==== PASSAGE
Colin & Isabel’s visit to the Boys’ Home

It was both a culture shock and a temperature shock to move from the cold of February in Edinburgh to the heat of South India. We had undertaken much planning for our trip – emails back and forth to Dr Chelliah, lots of reading, and long telephone conversations with Kathy – but nothing could have prepared us for the overwhelming warmth of the welcome which engulfed us when we reached the Boys’ Home.

It was quiet when we arrived in the early afternoon as all the boys were away at schools in the neighbouring town. We settled into our comfortable, simple accommodation and then sat outside in the shade of the neem trees. The boys had been told to expect us and as each group came through the gate, hot, dusty and tired, we immediately got a wave and big grins of welcome.

We were invited to be formally introduced to everyone after dinner. In the large hall all the boys were seated on the floor and we sat facing them – a sea of faces gazing up at us. They were as curious about us as we were about them. Johnson, the senior warden, spoke to the boys in Tamil and introduced them to us in age groups, from the tiny little 5 year olds up to the older teenagers, explaining which subjects the older ones were studying. He then pointed out who were brothers.

We were still feeling slightly nervous, not sure what we had let ourselves in for, but then the fun began. Just like at any school in Scotland, the children would entertain their visitors. To our amazement and great pleasure this started with a very lively rendition of Ten Green Bottles! Once the laughter subsided everyone relaxed and this set the tone for the rest of our stay.

Over the next four days Johnson and the staff explained how the Home worked and showed us around the dormitories, kitchens, cowsheds, schoolrooms (including music, hobbies, woodwork, tailoring and computers), the farm work with its cows, chickens, goats and crops. Endlessly patient, they answered all our questions.
========
WHAT YOU WILL DO ->
A. Transcribe the part of the Boys' Home account between "It was both" and "grins of welcome.", inclusive.
B. Recast the paragraph of the Boys' Home account beginning "Over the next four days" as a short list that keeps its main facts.
The records that follow have nothing to do with the Boys' Home account.
==== LISTED ENTRIES
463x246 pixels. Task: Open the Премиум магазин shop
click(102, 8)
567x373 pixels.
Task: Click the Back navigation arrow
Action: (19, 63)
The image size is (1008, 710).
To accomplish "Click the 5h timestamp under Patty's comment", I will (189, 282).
========
==== LISTED ENTRIES
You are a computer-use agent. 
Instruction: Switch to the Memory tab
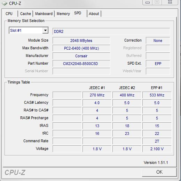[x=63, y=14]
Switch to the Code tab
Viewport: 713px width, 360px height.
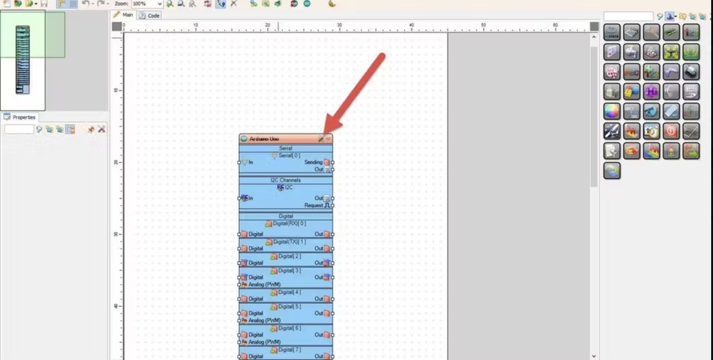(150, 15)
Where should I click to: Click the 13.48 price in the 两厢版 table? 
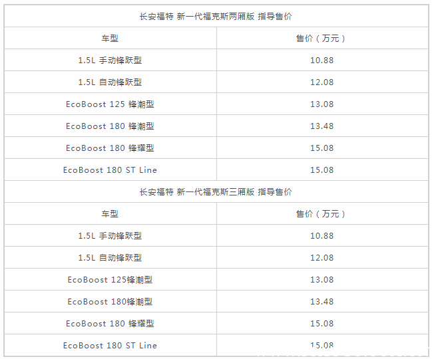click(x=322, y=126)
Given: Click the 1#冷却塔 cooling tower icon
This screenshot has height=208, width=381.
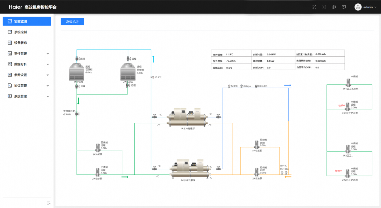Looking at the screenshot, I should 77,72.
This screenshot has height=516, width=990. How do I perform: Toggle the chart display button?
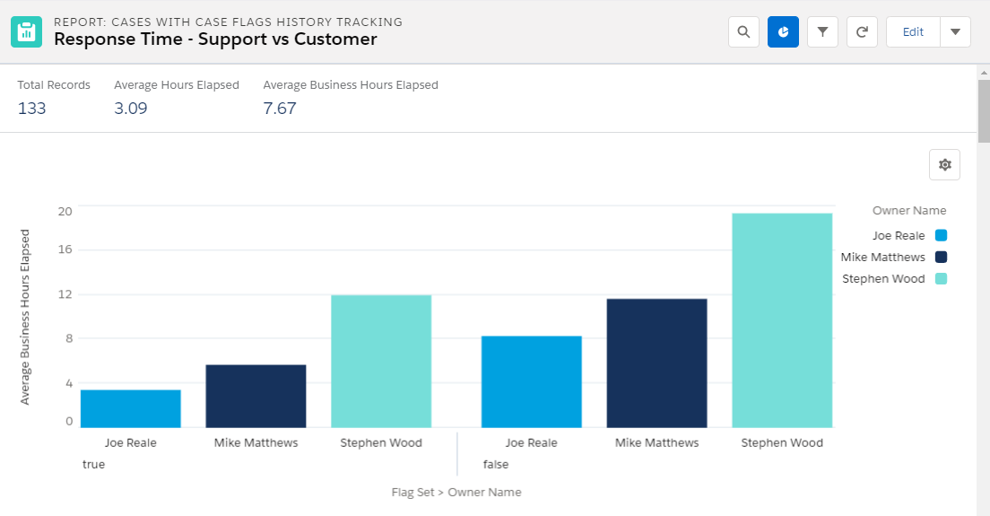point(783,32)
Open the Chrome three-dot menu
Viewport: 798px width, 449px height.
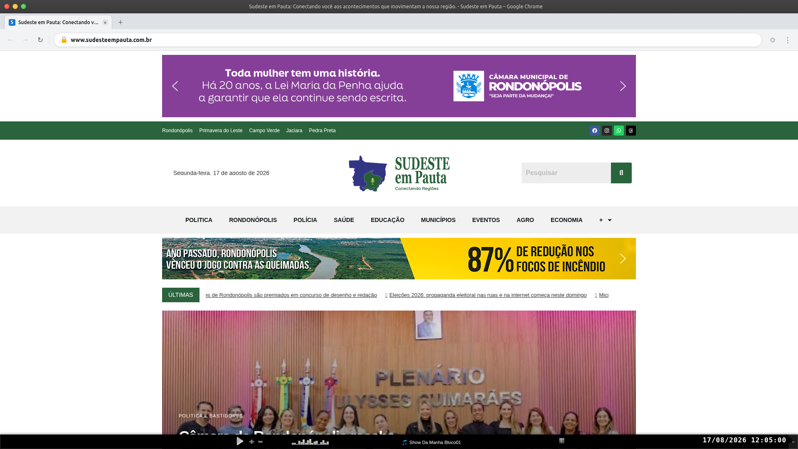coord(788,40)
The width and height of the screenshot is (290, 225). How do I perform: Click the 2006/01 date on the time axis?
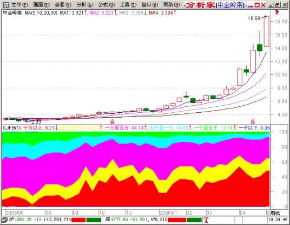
========
EXERCISE RESPONSES ->
A.
It was both a culture shock and a temperature shock to move from the cold of February in Edinburgh to the heat of South India. We had undertaken much planning for our trip – emails back and forth to Dr Chelliah, lots of reading, and long telephone conversations with Kathy – but nothing could have prepared us for the overwhelming warmth of the welcome which engulfed us when we reached the Boys’ Home.

It was quiet when we arrived in the early afternoon as all the boys were away at schools in the neighbouring town. We settled into our comfortable, simple accommodation and then sat outside in the shade of the neem trees. The boys had been told to expect us and as each group came through the gate, hot, dusty and tired, we immediately got a wave and big grins of welcome.

B.
- Over four days, Johnson and the staff explained how the Home worked.
- They showed the visitors the dormitories, kitchens, cowsheds and schoolrooms.
- The schoolrooms included music, hobbies, woodwork, tailoring and computers.
- They also showed the farm work with its cows, chickens, goats and crops.
- The staff patiently answered all the visitors' questions.